Bu manzara karşısında epeyce durdum. Gözümün önünde fertler ve halklar canlandı. Çınar bana bir bakıma halkı temsil etti.

Gene de yaşamıştım.

Burada bir vak’amı anlatayım, tekrar mevzua döneriz.

Merhum dostum Adalı Avninin delâletiyle Vali Muhittin Üstündağla tanıştım. Bir müddet sonra Konservatuarda vazifelendirildim. Kudretim nisbetinde Konservatuardan önüme bir kemik atılır ve ben onunla yalanırdım. Atatürk ölünce Üstündağ tabiî valilikten ayrıldı. Dostum merhum Salim Kurşun’un evinde yatıp kalkıyordum. Hastalandığım için Konservatuara bir müddet devam edemedim. O sene şiddetli bir kış vardı. Şubatın ikinci günü Konservatuara maaş almağa gittim. Aylığın makam emriyle kesildiğini söylediler. Bre aman, beş para yok. Kış, hastalık, dost evi... Nasıl döndüğümü bir ben bilirim. Niçin uzaklaştırılmıştım, hakkımı nereden arayacaktım?

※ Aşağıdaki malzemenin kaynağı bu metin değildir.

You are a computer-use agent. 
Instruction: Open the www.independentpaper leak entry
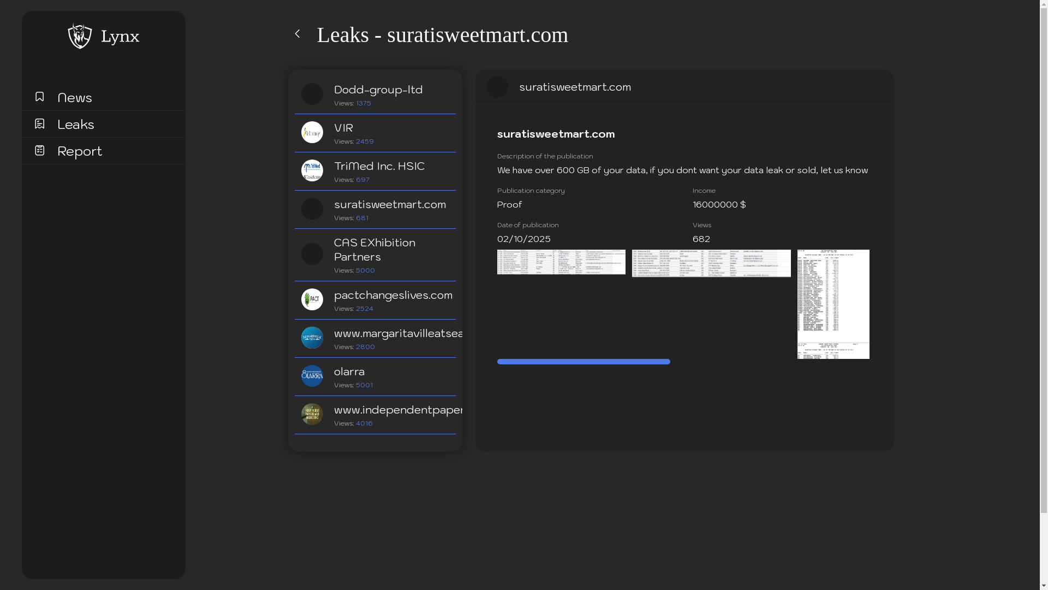(x=398, y=410)
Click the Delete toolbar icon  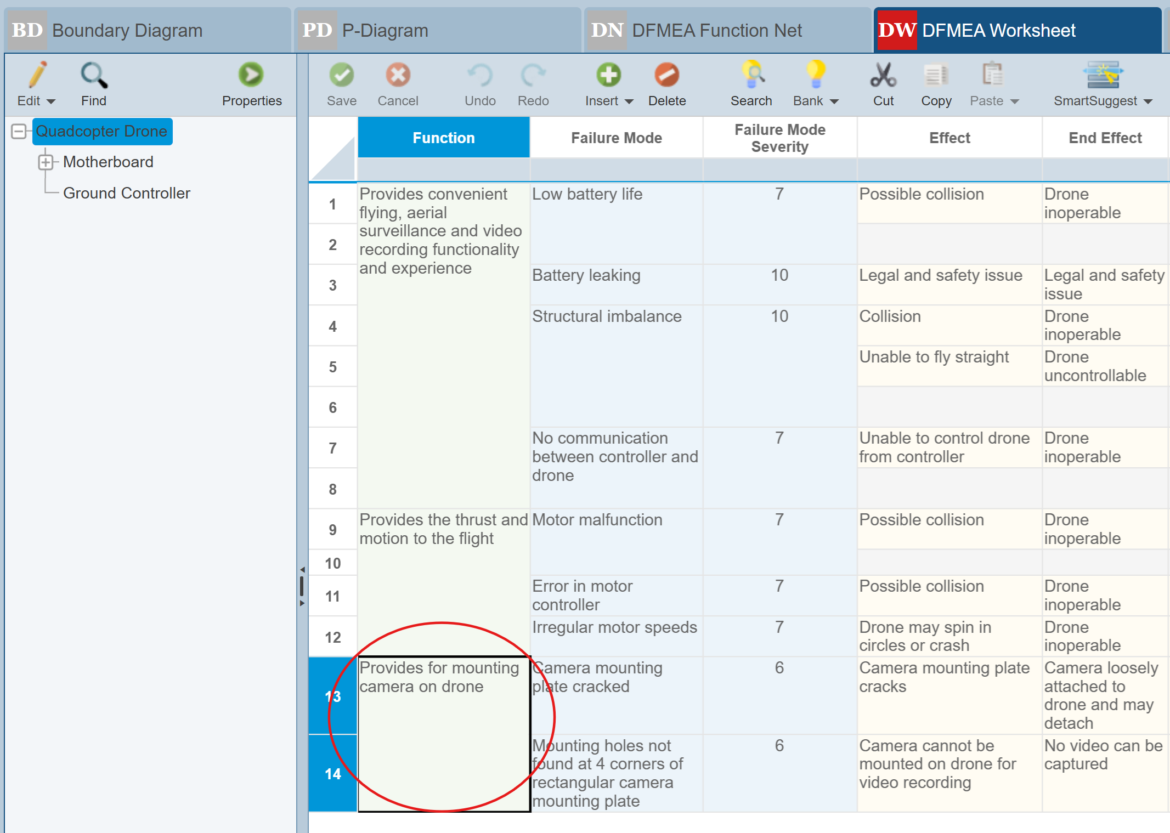tap(666, 75)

Bir müddet sonra Beyoğlunda bir odaya geçmiştim. Bir gün bakkala çıktığım sırada, alnıma vurulan tımarhane damgasının içtimai icabı üç polis yanıma yaklaştı, Bakırköyüne götürüleceğimi tebliğ ettiler. Kapımı kilitlemeğe vakit kalmadan gittik. Yatırıldığım on sekizinci koğuşa bakan Fahrettin Kerim Gökay'dan anahtarları vererek odacısı Ali ile kapımı kilitlettirivermesini rica etmiştim. Anahtarlar verilmekte gecikilmiş ve odamdaki bütün kitaplarla nota ve diğer eşya tarümar olmuştu.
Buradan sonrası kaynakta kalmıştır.